→ **Written request**
Output every line of the items below as a JSON list of strings, one string per line, with blank lines omitted.

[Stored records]
↓
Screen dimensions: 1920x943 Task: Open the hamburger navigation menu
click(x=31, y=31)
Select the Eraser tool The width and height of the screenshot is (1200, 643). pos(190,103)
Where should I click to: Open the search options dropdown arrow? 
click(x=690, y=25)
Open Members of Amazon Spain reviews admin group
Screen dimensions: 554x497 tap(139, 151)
↑
→ **Task solution**
[
  "Screen dimensions: 1920x943 Task: Open the hamburger navigation menu",
  "click(x=31, y=31)",
  "Select the Eraser tool The width and height of the screenshot is (1200, 643). pos(190,103)",
  "Where should I click to: Open the search options dropdown arrow? ",
  "click(x=690, y=25)",
  "Open Members of Amazon Spain reviews admin group",
  "Screen dimensions: 554x497 tap(139, 151)"
]